BBright™ White Paper
BBright™ Bottom Bracket / Frame / Crank System
By R. Matthews
Aug 25, 2010
BBright™ is a new bottom bracket dimensional standard for bicycle frame and cranks. BBright™ provides the best combination of performance and reliability compared to other currently available BB standards. BBright™ does this while maintaining existing chainline and pedal stance width dimensions (sometimes called Q-Factor), thus maintaining compatibility with existing drivetrain standards and riding position. BBright™ also maintains compatibility with existing crank accessories such as crank spider-based power meters. BBright™ requires only a minimum of retooling for crank and frame makers.
The purpose of this white paper is to describe the technical details and the background behind the development of the BBright™ system.
A System Approach
In the past, cranks have generally been designed by component manufacturers and bicycle frames have been designed by frame manufacturers. Each of these groups tended to optimize their designs without taking the requirements of the other fully into consideration. In the process of trying to develop the lightest and stiffest bike possible, the developers of BBright™ determined very early on that current crank standards were not ideal to maximize the overall structural efficiency, and neither were frames. Furthermore, it was clear from investigation of available designs, that the two were not optimized to work with each other in the most efficient manner. As a result, the developers of BBright™ decided to go back to the drawing board and use a system analysis approach to make the best improvement in stiffness and structural efficiency.

• • • • •

### LIST OF TASKS
1. According to the BBright white paper, which two existing dimensions does BBright keep unchanged?
2. Continue the BBright white paper, picking up right after its final sentence.
The data after this point comes from a source separate from the BBright white paper.

### INFORMATION SHOWN
• • • • •

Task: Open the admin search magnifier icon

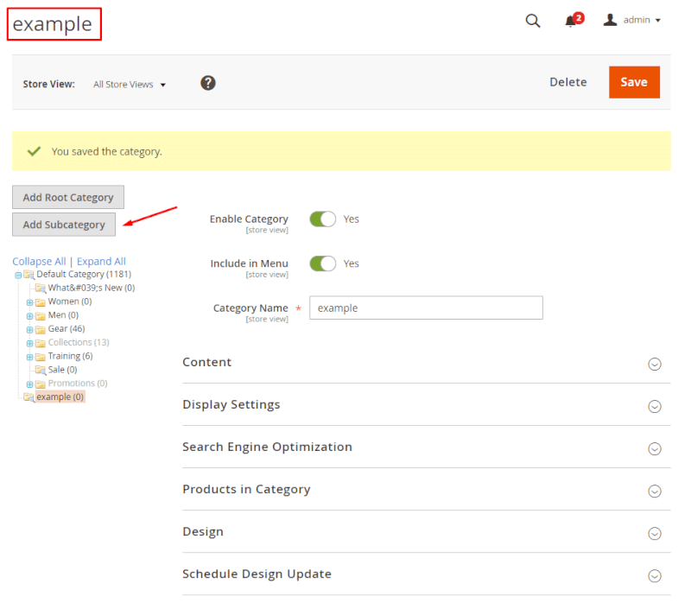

• • • • •

### ANSWERS TO THE TASKS
1. Chainline and pedal stance width, sometimes called Q-Factor.

2.
When a rider pedals a bicycle, the resistance to the movement of the foot (primarily laterally) is the largest contributor to the feeling of pedalling stiffness. For bicycle frames, this is typically characterized by measuring the bottom bracket stiffness in some fashion. One of the frame designer’s goals, then, is to maximize structural properties in order to balance stiffness, weight and other factors.
However, it is clear when looking at real world riding conditions, that the frame is only one part of the load path in the system and all the components that have some effect on stiffness include the shoes, cleats, pedal, crank arms, spider, axle, frame, wheel, tire, etc.. Early experiments showed that the frame and the crankset (which includes the crank arms, spider, chainrings, axle, bearings and connections) both were significant contributors to system stiffness. Due to the fact that the chain is on the right side of the bike, the crankset stiffness is different on both sides. The left side crankset stiffness is driven primarily by axle torsional stiffness, while the right side stiffness is driven primarily by crank arm stiffness (bending and torsion). Axle bending is relatively unimportant, so a longer axle (wider bearing width) decreases axle stiffness. These discoveries lead to the conclusion that significant stiffness gains could not be made without improving the stiffness of both frame and crankset. Furthermore, to make the stiffest system possible, it was clear that both of these components would have to be designed to work together in the best way possible.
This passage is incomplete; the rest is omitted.